Set down, word for word, the line with "Instruction: Click the" and the lines after it through the final line of the data below, without pictures.
——————
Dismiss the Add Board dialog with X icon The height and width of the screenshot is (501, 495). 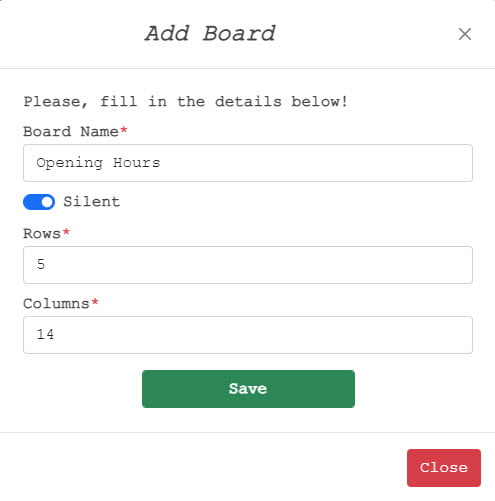465,34
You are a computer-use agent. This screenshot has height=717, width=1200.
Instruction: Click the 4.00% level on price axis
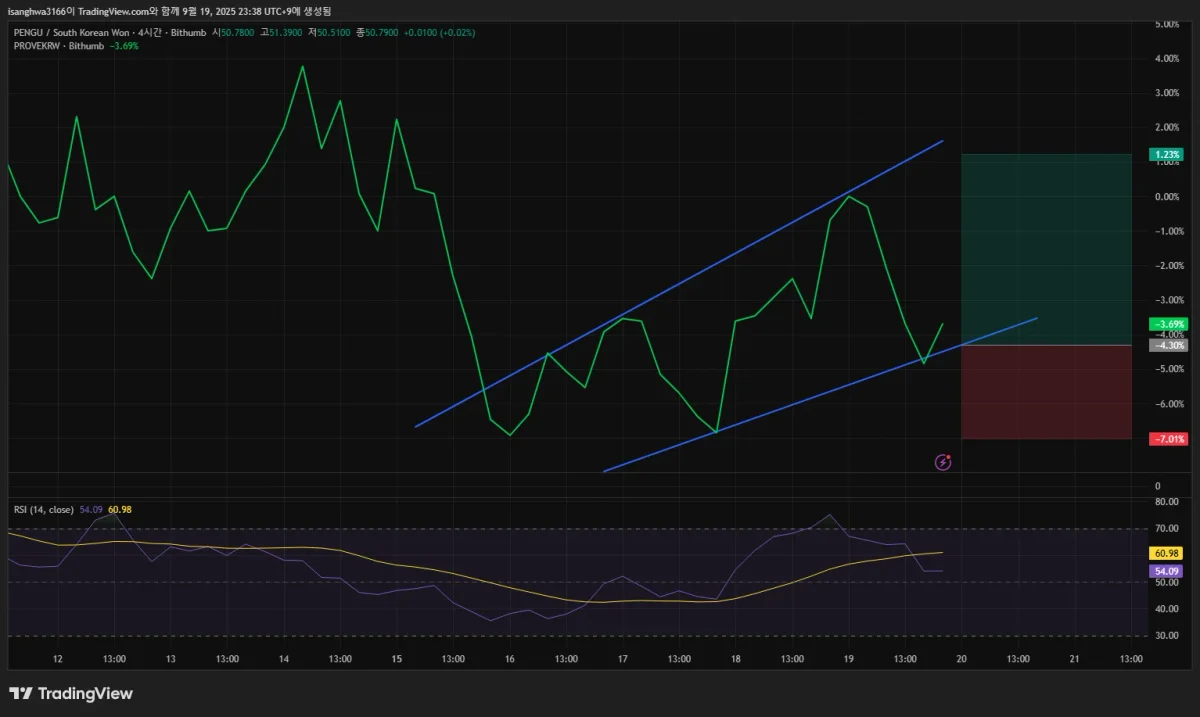pos(1166,59)
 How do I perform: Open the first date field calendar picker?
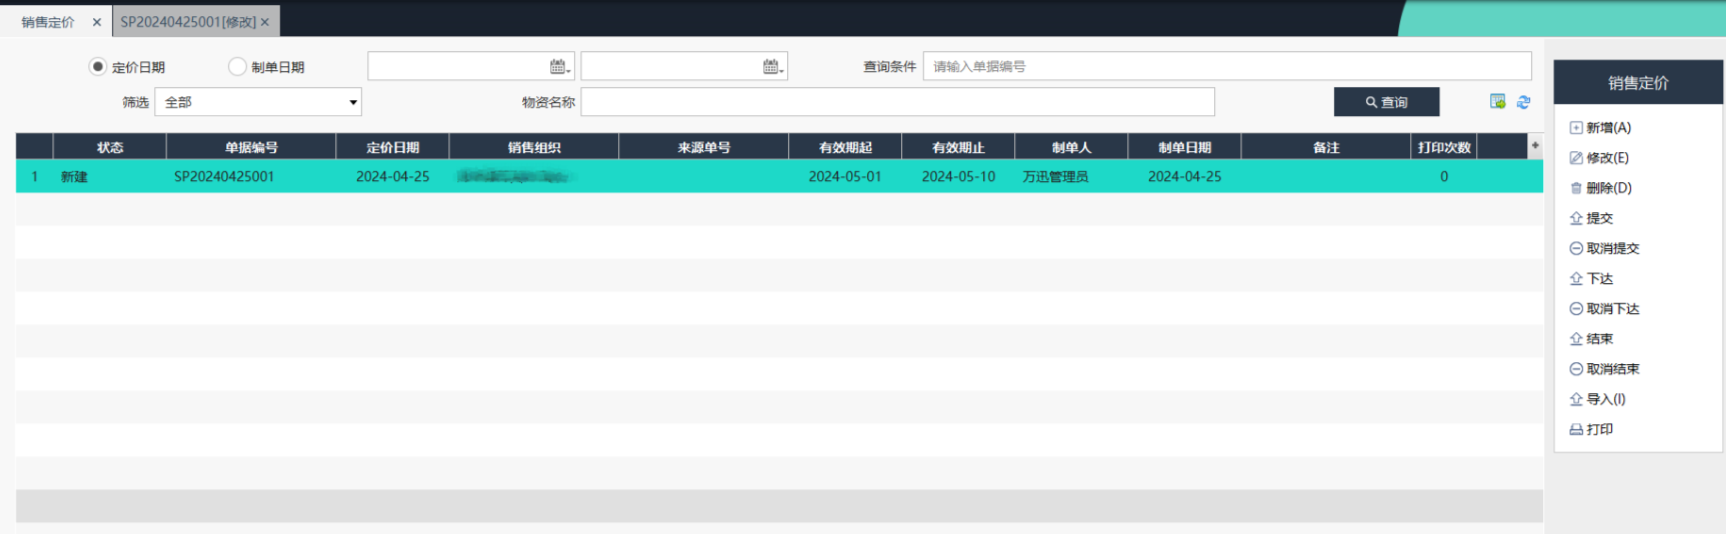pos(559,67)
——————
EXERCISE SOLUTION.
Instruction: Click the 4.00% level on price axis
pos(1166,59)
 How do I perform: Open the first date field calendar picker?
pos(559,67)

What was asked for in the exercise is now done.